Sofia Petrovna, then. Written in 1939 after Chukovskaya's husband was disappeared and executed, kept in a drawer for decades, only published in her home country after 50 years. The titular woman is a widow with one single son. She works in a publishing house, typing up manuscripts for the betterment of the people. She believes in the ideas, in the union, in the leader who only wants what's best for everyone even if he has to be firm sometimes. Her son is the perfect Soviet citizen, born with the revolution, well-read and intelligent and contemptuous towards enemies of the revolution ... and one day, he's arrested. (For terrorism, as it happens.) What specific act of terrorism? Where is he? What will happen to him? What can she do? No one will tell her. But she has to fight; after all, he must be innocent, he can't be like all those others who really are guilty, it must be a mistake, this isn't the corrupt imperial Russia anymore, this is a free country where everyone is equal and there are laws to protect the innocent and courts dedicated to finding out the truth. That's the whole point. If that's not true, then what is?
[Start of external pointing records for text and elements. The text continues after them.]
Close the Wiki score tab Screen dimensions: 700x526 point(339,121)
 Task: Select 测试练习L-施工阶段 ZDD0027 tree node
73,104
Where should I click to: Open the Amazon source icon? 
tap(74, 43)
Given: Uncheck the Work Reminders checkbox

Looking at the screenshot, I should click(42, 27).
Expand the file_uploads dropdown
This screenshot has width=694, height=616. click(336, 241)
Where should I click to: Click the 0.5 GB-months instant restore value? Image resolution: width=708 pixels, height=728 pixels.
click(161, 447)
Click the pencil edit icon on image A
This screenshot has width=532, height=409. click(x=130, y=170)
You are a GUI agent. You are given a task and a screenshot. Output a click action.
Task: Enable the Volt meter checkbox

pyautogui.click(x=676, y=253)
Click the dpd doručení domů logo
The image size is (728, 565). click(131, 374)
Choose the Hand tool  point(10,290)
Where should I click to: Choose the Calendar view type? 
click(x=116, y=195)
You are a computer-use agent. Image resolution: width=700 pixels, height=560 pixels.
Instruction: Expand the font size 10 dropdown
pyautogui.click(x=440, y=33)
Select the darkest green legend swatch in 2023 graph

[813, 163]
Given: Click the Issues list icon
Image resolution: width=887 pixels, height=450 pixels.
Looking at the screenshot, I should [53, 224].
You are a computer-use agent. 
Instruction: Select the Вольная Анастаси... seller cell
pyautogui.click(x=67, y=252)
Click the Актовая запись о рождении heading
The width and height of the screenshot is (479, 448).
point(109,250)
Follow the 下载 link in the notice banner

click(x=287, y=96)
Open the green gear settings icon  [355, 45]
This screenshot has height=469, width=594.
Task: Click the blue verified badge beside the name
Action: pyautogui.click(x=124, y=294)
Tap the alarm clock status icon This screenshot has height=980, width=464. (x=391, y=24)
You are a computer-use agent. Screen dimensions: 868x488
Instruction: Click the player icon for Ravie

It's easy to draw parallels to Kafka as Sofia circles round and round that question, but there's just as much an Orwellian sense of dread here, a feeling that doesn't just apply to dictatorships. Everyone plays their part in building a society built on fear and intolerance, and the less you want to see it, the more you stare yourself blind at what happens on the other side - whether it's being grateful that things aren't as bad as in Germany, or being outraged at having to wait in line at the magistrate's office with mothers of actual criminals - the less the actual dictator actually has to do. People are all too willing to be a cog, to help drive the machine that eats them.
Then again, the perhaps strongest image here isn't necessarily the holes it smashes in high-flying ideals, but that image of a mother, aging years in months, starving in her one-room apartment next to hundreds of cans of her son's favourite food, waiting for the day he'll come home again. Any day now, any day now.